I could see Duke Casimir now. He had drawn up a stool and sat opposite my father, with his elbows on his knees. One hand was stroking the side of his head, and his haughtiness had all fallen from him like a forgotten overmantle. He looked another man from the cruel, relentless Prince who had ridden so sternly at the head of his men-at-arms and looked so callously on at the death of men and the yet more bitter agony of women.

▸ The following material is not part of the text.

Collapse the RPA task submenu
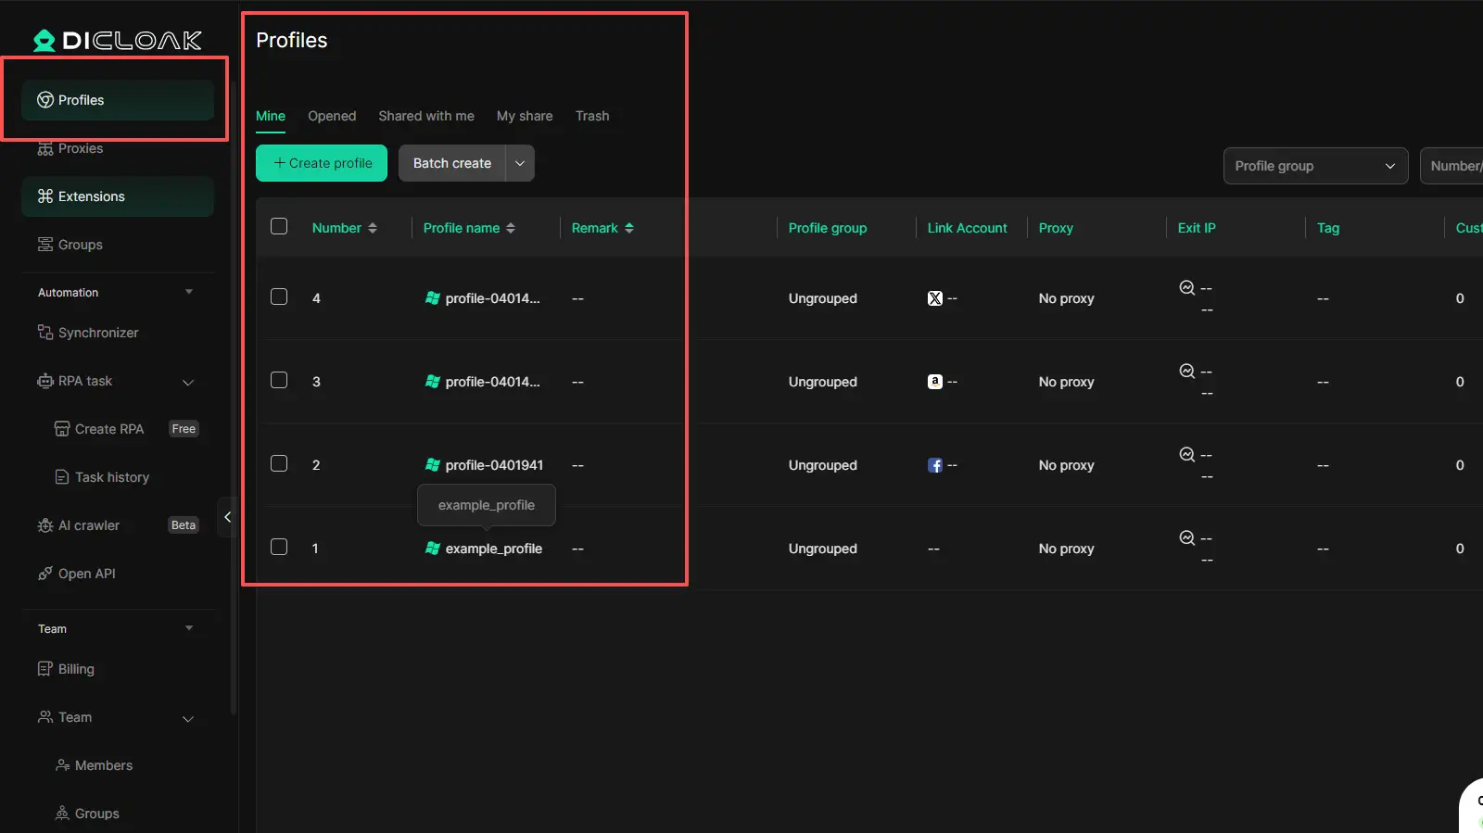This screenshot has height=833, width=1483. tap(188, 382)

He stared at the floor, absorbed in his own gloomy thoughts, while my father regarded him with his eyes as though he had been a lad in his 'prenticing who needed encouragement to persevere.
"Duke," he said, steadily, "you have borne the rule many years, and I have stood behind you. Have I ever advised you wrong? Make peace with the young man, your nephew; he is now only the Count von Reuss, but one day he will be Duke Otho. And if he be rightly guided he may be a brave ruler yet. But if not, and he gather in his hand the various seditions and confused turbulences in the Dukedom, why, a worse thing may befall."
"You advise me," said the Duke, lifting his head and looking at his Justicer, "to recall my nephew and risk all that threatened us ere he fled to the Prince of Plassenburg—Karl, the Miller's Son."
Gottfried Gottfried continued to run his thumb to and fro along the edge of the Red Axe.